Four labor unions representing workers on the Keystone XL pipeline project were silent this week when asked about a recent federal report showing the significant economic consequences of shutting the project down.

The Laborers International Union of North America, the International Brotherhood of Teamsters (IBT), the International Union of Operating Engineers and the United Association of Union Plumbers and Pipefitters (UA) didn’t respond to multiple requests for comment from Fox News Digital when asked about the report. The four unions had reached an agreement with the pipeline’s operator TC Energy in August 2020 to represent thousands of project workers.

“The Keystone XL pipeline project will put thousands of Americans, including Teamsters, to work in good union jobs that will support working families,” Jim Hoffa, the former general president of the IBT, said after the agreement was announced. “We believe in supporting projects which prioritize the creation of good jobs through much-needed infrastructure development.”

However, months later, in January 2021, President Biden nixed the pipeline’s federal permits as part of his climate agenda, stating that the U.S. “must prioritize the development of a clean energy economy.” TC Energy withdrew from the project in June 2021 as a result of Biden’s decision despite Republican states’ efforts to force the federal government to reinstate the permits.

BIDEN ADMIN QUIETLY ADMITS CANCELING KEYSTONE XL PIPELINE COST THOUSANDS OF JOBS, BILLIONS OF DOLLARS

The cancelation of the pipeline project ultimately resulted in the loss of between 16,149 and 59,468 construction jobs that would have lasted roughly two years and would have had a positive economic impact of between $3.4-9.6 billion, according to a Department of Energy (DOE) report released late last month. The overdue report, which was ordered by a bipartisan infrastructure bill passed in November 2021, was published without a public announcement.

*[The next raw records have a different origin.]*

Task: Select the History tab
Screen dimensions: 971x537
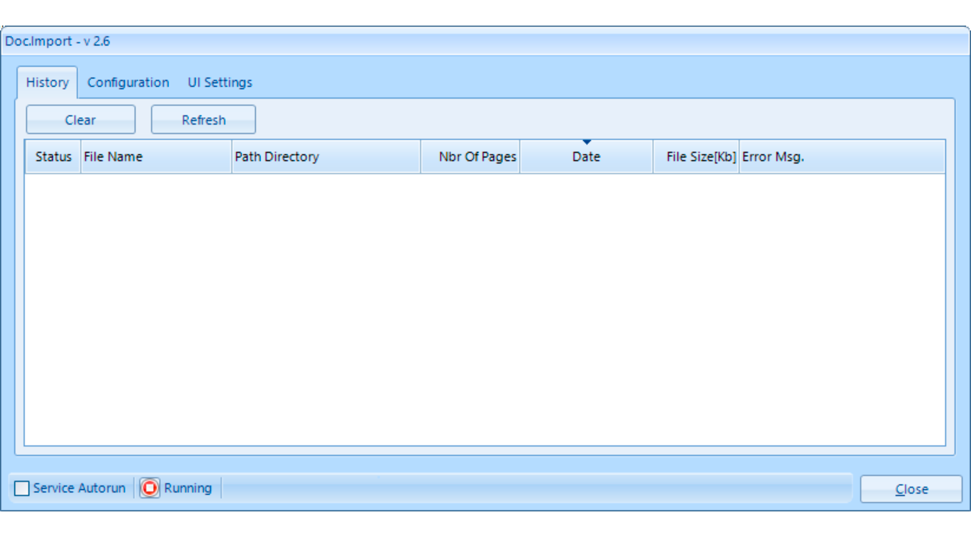Action: pos(47,82)
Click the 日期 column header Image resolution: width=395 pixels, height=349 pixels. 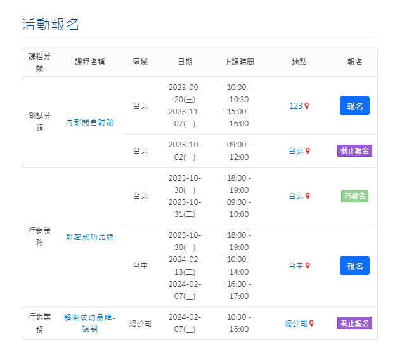pos(185,62)
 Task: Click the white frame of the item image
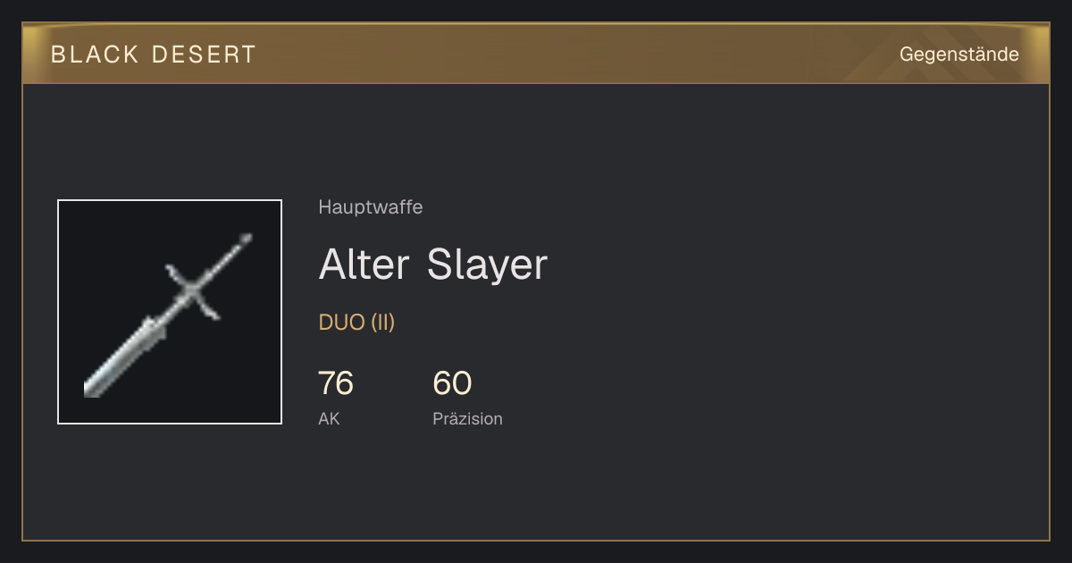pyautogui.click(x=170, y=200)
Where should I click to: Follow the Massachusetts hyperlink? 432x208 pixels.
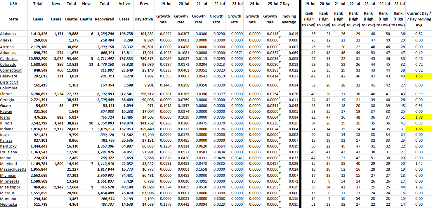(x=13, y=169)
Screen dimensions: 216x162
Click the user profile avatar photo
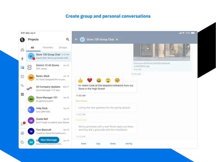click(22, 40)
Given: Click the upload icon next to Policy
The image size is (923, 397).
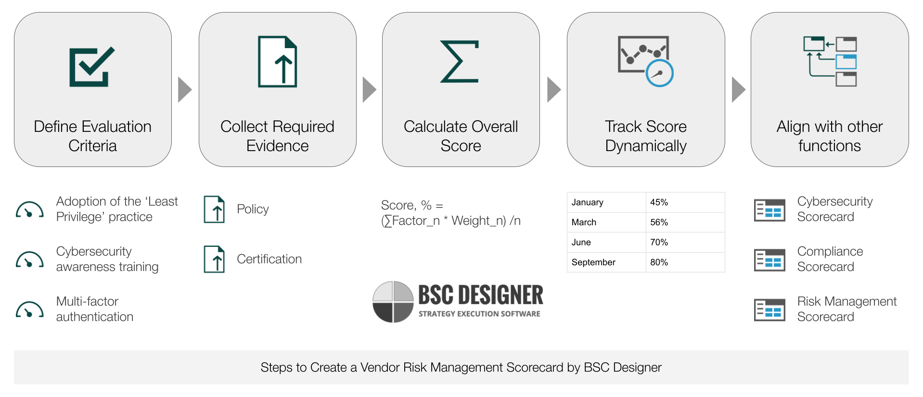Looking at the screenshot, I should click(x=214, y=209).
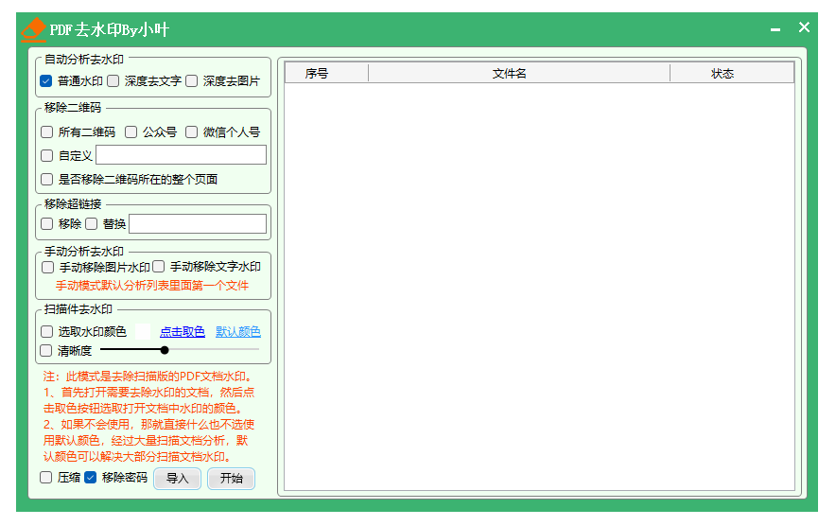Click the 清晰度 slider handle
The image size is (836, 526).
[x=165, y=350]
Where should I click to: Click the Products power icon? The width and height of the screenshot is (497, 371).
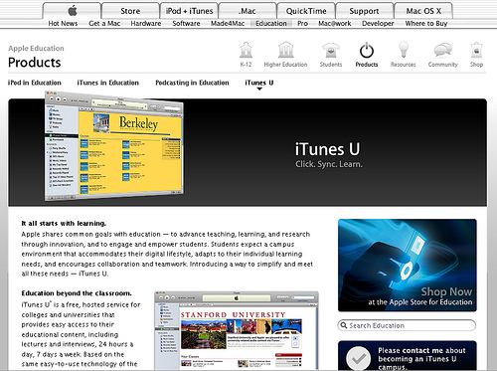coord(367,50)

The report sparked widespread condemnation from Republican lawmakers who argued it proved the decision to ax the pipeline was misguided and harmful.

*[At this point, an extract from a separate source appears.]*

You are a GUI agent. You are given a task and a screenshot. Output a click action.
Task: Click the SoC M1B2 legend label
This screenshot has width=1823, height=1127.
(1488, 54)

FORMER KEYSTONE PIPELINE WORKER RIPS BIDEN AFTER COMMENTS ON OIL PRODUCTION

“The Biden administration finally owned up to what we have known all along — killing the Keystone XL Pipeline cost good-paying jobs, hurt Montana’s economy and was the first step in the Biden administration’s war on oil and gas production in the United States,” Sen. Steve Daines. R-Mont., said in a statement last week. 

“Unfortunately, the administration continues to pursue energy production anywhere but the United States,” he said. 

Sen. Jim Risch, R-Idaho, added that the report showed the administration “sacrificed thousands of American jobs.”

President Biden shakes hands with White House chief of staff Ron Klain alongside Secretary of Energy Jennifer Granholm at the White House on June 30, 2021.

In a statement to Fox News Digital last week, the DOE pushed back on criticism, saying its report determined the project would have created “approximately 50 permanent jobs.” The agency didn’t acknowledge the thousands of jobs that would have been created over the two-year construction period.

And in addition to its report, the project labor agreement (PLA) that TC Energy entered into with the four labor union promised the pipeline would create 42,000 “family-sustaining” jobs and provide $2 billion in total wages. 

“This project will bring good paying jobs to our members, all while keeping energy costs low and delivering a boost to local communities and their economies,” UA President Mark McManus said at the time. “We’re ready to get to work.”

The four labor unions that were part of the PLA and which ignored requests for comment from Fox News Digital endorsed Biden ahead of the 2020 presidential election. 

In August 2020, McManus said Biden would be a “fierce ally” to the union and Hoffa stated the Teamsters “have a friend in Joe Biden.”

Keystone XL had been slated to be completed early this year and transport an additional 830,000 barrels of crude oil from Canada to the U.S. through an existing pipeline network, according to TC Energy.